Set in Brooklyn, the drama revolves around two couples who meet up to discuss an altercation between their young sons, which resulted in one of them having two teeth broken. The parents of the apparent aggressor, Nancy and Alan (Winslet and Waltz) arrive at the apartment of the victim’s parents, Penelope and Michael (Foster and Reilly), at first quite willing to admit their child’s guilt, though a few misplaced remarks derail their civilised search for a solution. Things quickly get out of hand, and once the whisky starts to flow the behaviour of the foursome worsens, and they viciously turn against each other as their friendly masks slip.
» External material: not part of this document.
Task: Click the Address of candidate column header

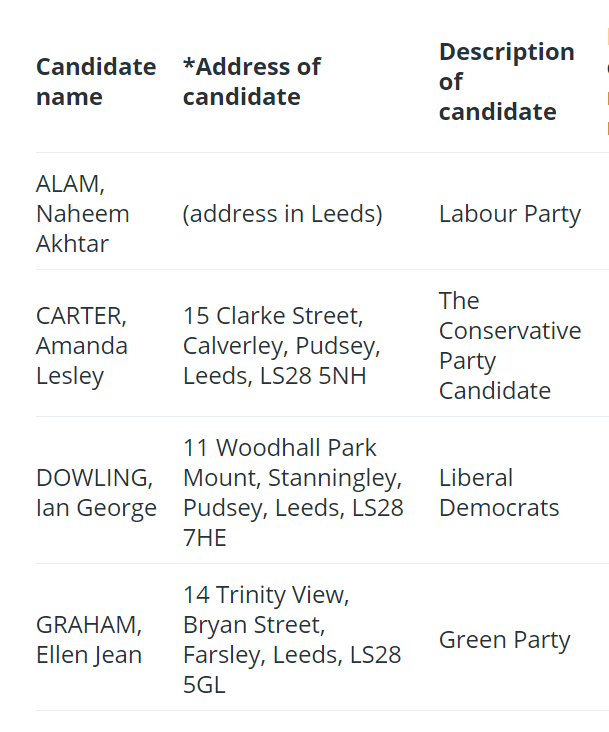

Even if unfamiliar with the source material, it’s pretty obvious from the start that “Carnage” was based upon a play, with Polanski retaining the basic one set, cast of four approach. Quite skilfully, he turns this into a real strength, and the film is a masterpiece of economic, uncluttered direction, with a short running time of just an hour and a quarter and a sharp script which resists the temptation to pad things out as such adaptations often do. Rushing along at a surprisingly gripping pace, the film has a wonderfully fiendish sense of inevitable escalation, and the viewer soon comes to anticipate and dread the next botched attempt by one of the couples to end the disastrous negotiation, knowing full well that something else will go horribly wrong. This successfully allows Polanski to get around the essential artificiality of the setup, using it to heighten the tension and sense of claustrophobia, with the main thrust of the plot not being as to which of the couples will win the argument, but which will emerge less ruined.
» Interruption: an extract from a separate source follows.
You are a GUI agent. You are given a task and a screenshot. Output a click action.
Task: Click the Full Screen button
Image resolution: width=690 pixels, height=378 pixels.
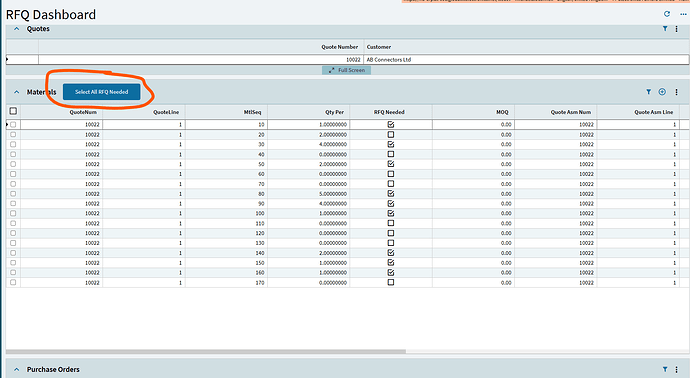346,70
Since none of the four characters are even remotely likeable, the film gets a great deal of gleeful, spiteful fun out of their rapid exposing, and is frequently hilarious in appropriately nasty fashion. However, where its true power to entertain and disturb lies is in the fact that all four are still very recognisably human, and while clearly written as obnoxious caricatures, they remain believable through to the end. As a result, the film is not only incredibly funny, but more importantly is comic in a truly biting and squirm inducing manner, with a great many memorably acidic lines and moments of extraordinarily malicious dialogue – all the more so for their cruel honesty.
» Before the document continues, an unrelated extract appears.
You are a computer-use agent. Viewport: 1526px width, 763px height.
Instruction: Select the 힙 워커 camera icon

Of course, to a large extent any film like this is reliant upon the efforts of its cast, and thankfully the big name leads turn in excellent performances, and really manage to nail their roles. Although unsympathetic, all four are hilarious and manage to edge just the right side of going too over the top, keeping their aggression and contempt simmering, sticking to smug sniping until the final act hysteria. Waltz and Reilly in particular are on magnificent form, and if anything seem to be having a little too much of a good time themselves, which of course works to make the film even more enjoyable.
Without having seen the original stage play, it’s difficult to say how “Carnage” rates as an adaptation, though judged on its own merits it stands not only as one of the finest comedies of the year, but as one of Polanski’s most accomplished outings for some time. Uncomfortable viewing in the best possible way, it should go down very well indeed with anyone looking for a bit of good old fashioned schadenfreude.
Roman Polanski (director) / Yasmina Reza, Roman Polanski (screenplay)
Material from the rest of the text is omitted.